> What if that process changes and the language you’re reading is a natural one instead of code?
Okay, when that happens, then sure, you don't need to understand the codebase.
I have not seen any evidence that that is currently the case, so my observation that "Continue letting the LLM write your code for you, and soon you won't be able to spot errors in its output" is still applicable today.
When the situation changes, then we can ask if it is really that improtant to understand the code. Until that happens, you still need to understand the code.
The same logic applies to your statement:
> Do that enough and you won't know enough about your codebase to recognise errors in the LLM output.
Okay, when that happens, then sure, you'll have a problem.

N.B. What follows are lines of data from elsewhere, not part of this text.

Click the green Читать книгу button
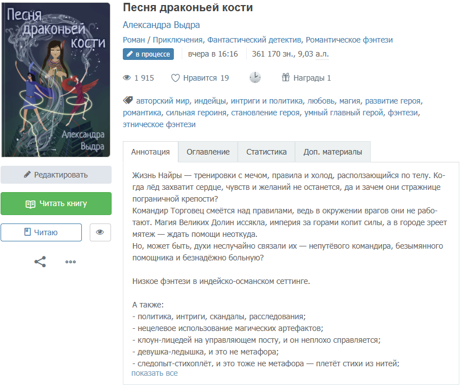The height and width of the screenshot is (387, 461). pyautogui.click(x=56, y=203)
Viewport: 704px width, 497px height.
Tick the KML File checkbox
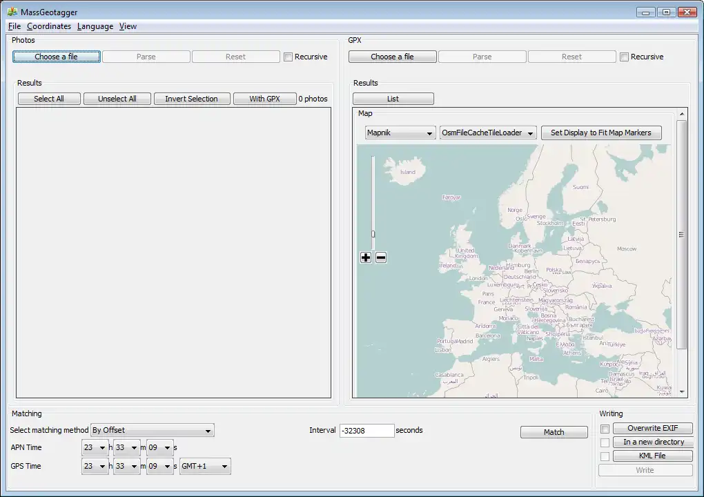(x=605, y=456)
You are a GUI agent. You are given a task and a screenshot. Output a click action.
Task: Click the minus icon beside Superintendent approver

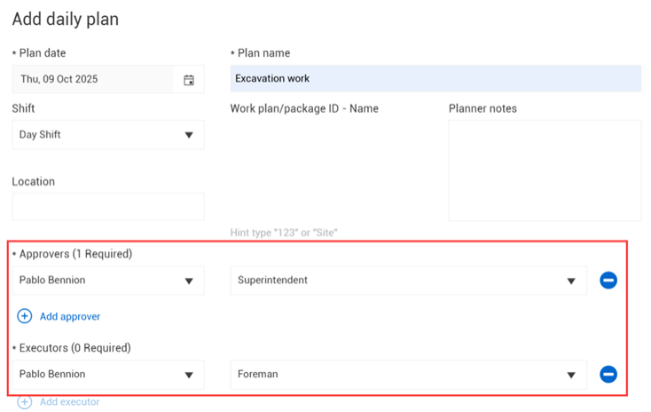[608, 281]
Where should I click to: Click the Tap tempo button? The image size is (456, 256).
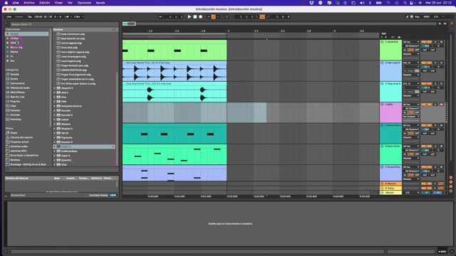tap(29, 17)
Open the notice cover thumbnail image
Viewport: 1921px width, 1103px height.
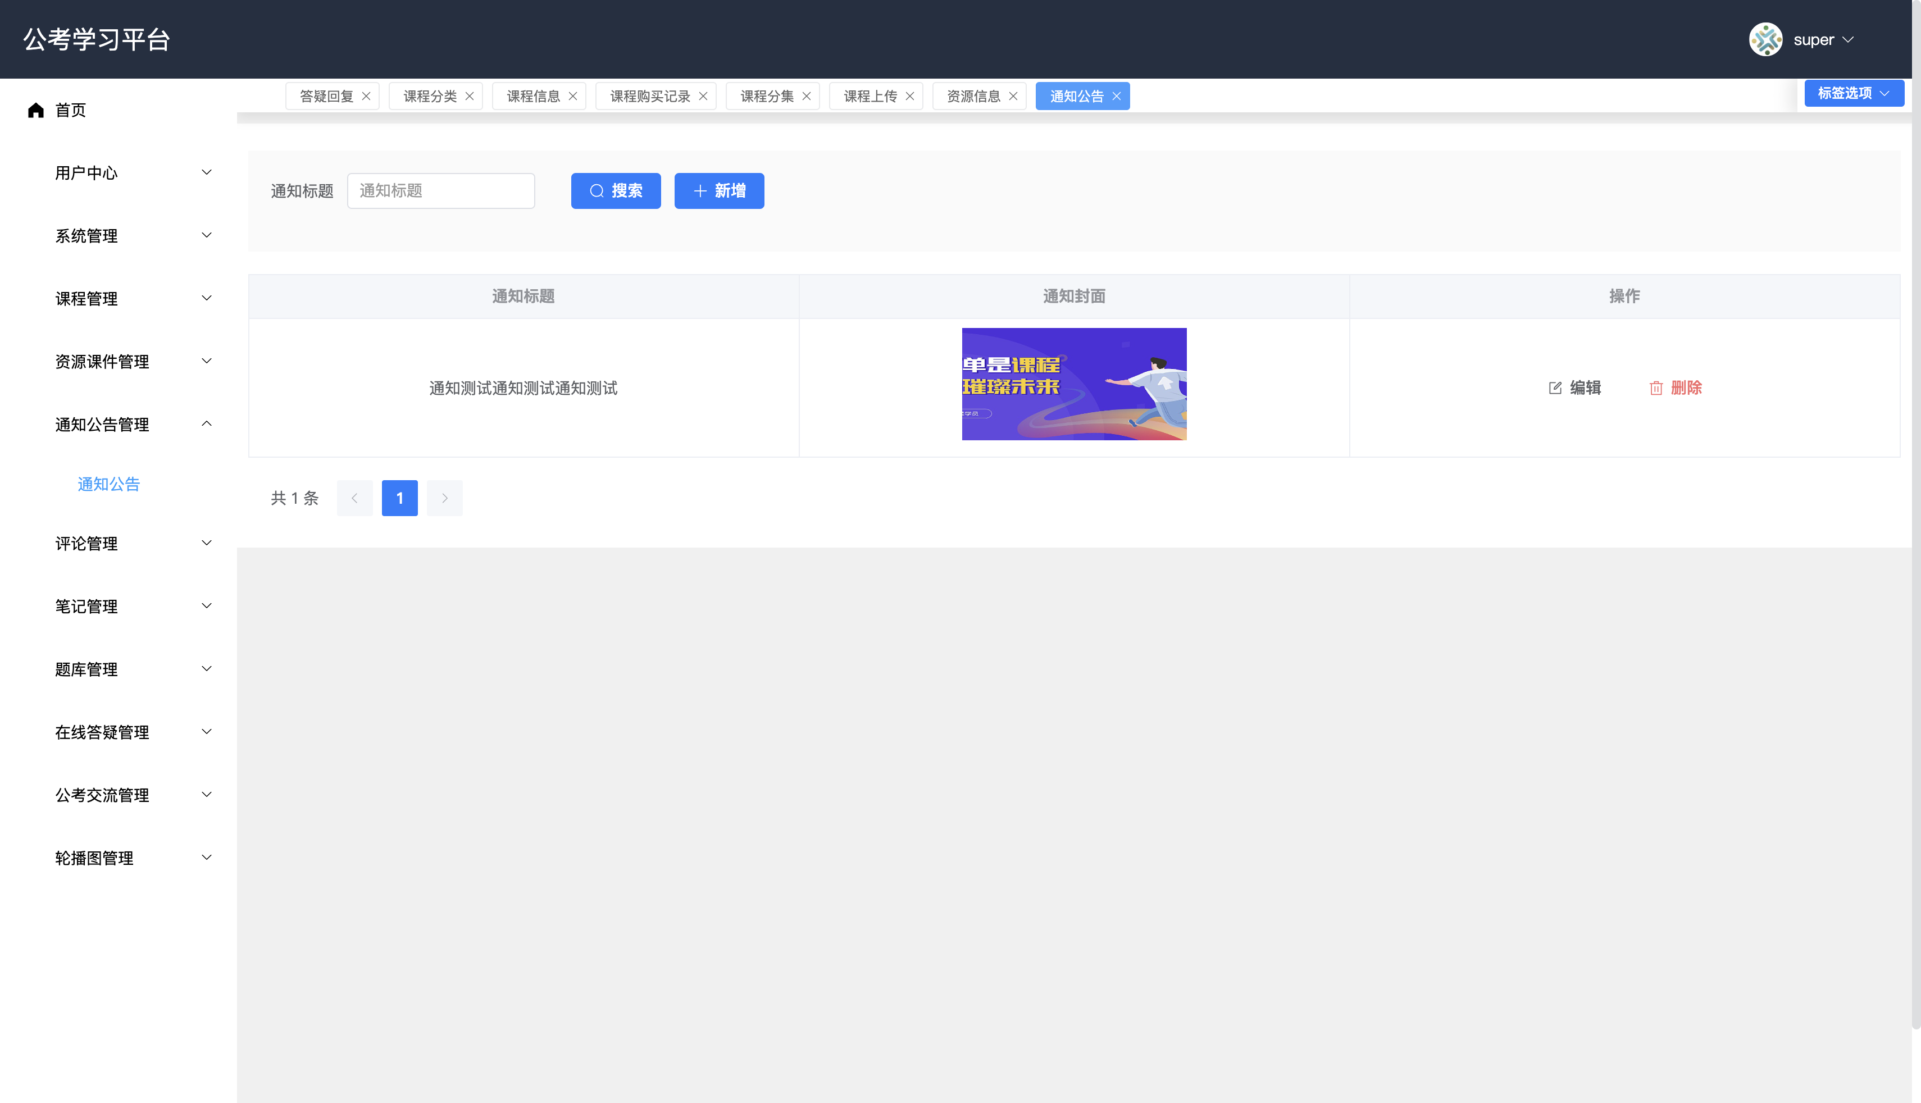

I have not seen any evidence that that is currently the case i.e. I have no problems correcting LLM output when needed.
When the situation changes, then we can talk about pulling back on LLM usage.
And the crucial point is: me.
I'm not saying that everyone that uses LLM to generate code won't fall into "not able to use LLM generated code".
I now generate 90% of the code with LLM and I see no issues so far. Just implementing features faster. Fixing bugs faster.
You do have a point but as the sibling comment pointed out, the negative eventuality you are describing also has not happened for many devs.
I quite enjoy being much more of an architect than I could compared to 90% of my career so far (24 years in total). I have coded my fingers and eyes out and I spot idiocies in LLM output from trivially easy to needing an hour carefully reviewing.
So, I don't see the "soon" in your statement happening, ahem, anytime soon for me, and for many others.